TASKS:
a – Decide whether each statement agrees with the passage below on small business owners and tax uncertainty. Answer (i), (ii), and (iii) with yes or no, and quote the words from the passage that decide each one.
(i) Cascadia Capital is a publicly traded investment bank.
(ii) Butler's company is receiving more calls from small business owners who want to sell before the year's end.
(iii) Changes to estate and gift tax law are expected in 2013.
b – Answer each short question using the passage below on small business owners and tax uncertainty.
(i) Who is the CEO of Cascadia Capital?
(ii) Which news organization spoke with business owners trying to sell their companies?
(iii) In what year might uncertainty over future taxes prompt many small businesses to close?
c – Proceed with the passage below on small business owners selling ahead of expected tax changes, starting after its last sentence.

TEXT PASSAGE:
The economy remains in a slow state of recovery, small business lending is restricted, and hiring and business growth are stunted. However, it may be uncertainty over future taxes that prompts many small businesses to close their doors in 2012, according to a new analysis.
Reuters recently spoke with several business owners who are struggling to sell their companies before the year’s end. The most prominent reason many owners cited for selling revolved around potential tax increases and changes to estate and gift tax law
that are expected to occur in 2013. Michael Butler, CEO of privately-owned investment bank Cascadia Capital, said his company is experiencing significantly higher call volumes from small business owners who are interested in selling before the year’s end.
“A lot of people are nervous about the tax situation,” Butler told Reuters. “We’re also seeing a lot of businesses that really went through a tough time in the recession and have now kind of bounced back as survivors. People are saying, ‘Hey, the risk-reward is skewed such that I think I had better just try to sell now than go through another cycle.'”

INFORMATION:
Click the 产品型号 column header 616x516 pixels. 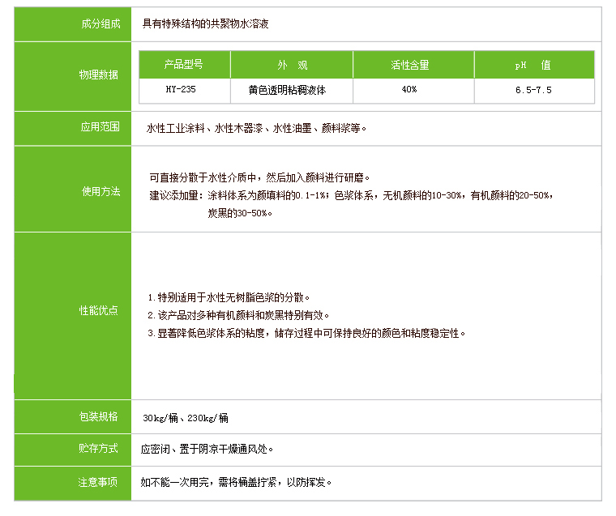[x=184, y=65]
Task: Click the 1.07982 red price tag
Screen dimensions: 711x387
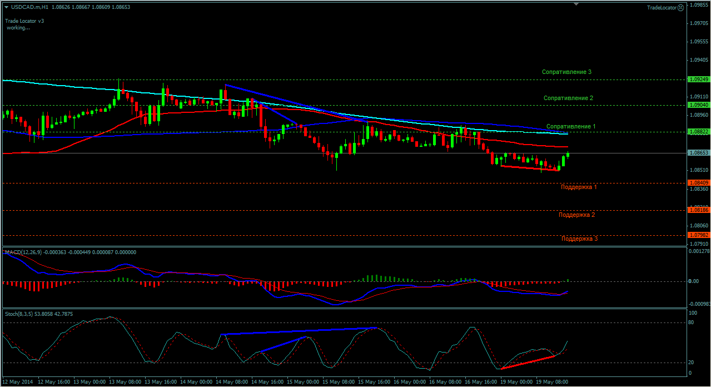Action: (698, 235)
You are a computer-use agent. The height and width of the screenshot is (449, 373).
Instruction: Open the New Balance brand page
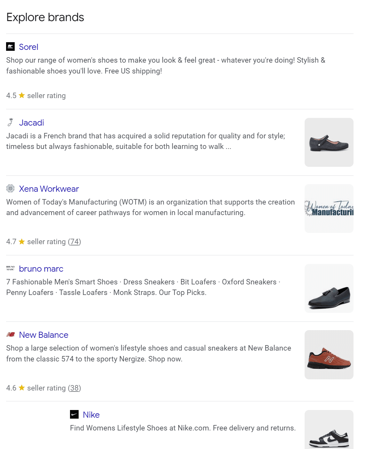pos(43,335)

PER-TASK ANSWERS:
a –
(i) No: "privately-owned investment bank Cascadia Capital"
(ii) Yes: "significantly higher call volumes from small business owners who are interested in selling before the year’s end"
(iii) Yes: "changes to estate and gift tax law that are expected to occur in 2013"

b –
(i) Michael Butler
(ii) Reuters
(iii) 2012

c –
There are several potential tax issues that are driving many small business decisions. Low capital gains rates, which currently sit at 15 percent, are set to expire and may climb to 20 percent in the future. The favorable tax rules that govern estate and gift taxes are also likely to change if the government does not intervene, making many owners contemplate their business planning and succession strategies.
Lastly, uncertainty over how Medicare and healthcare taxes will impact them in the future is another concern business owners share.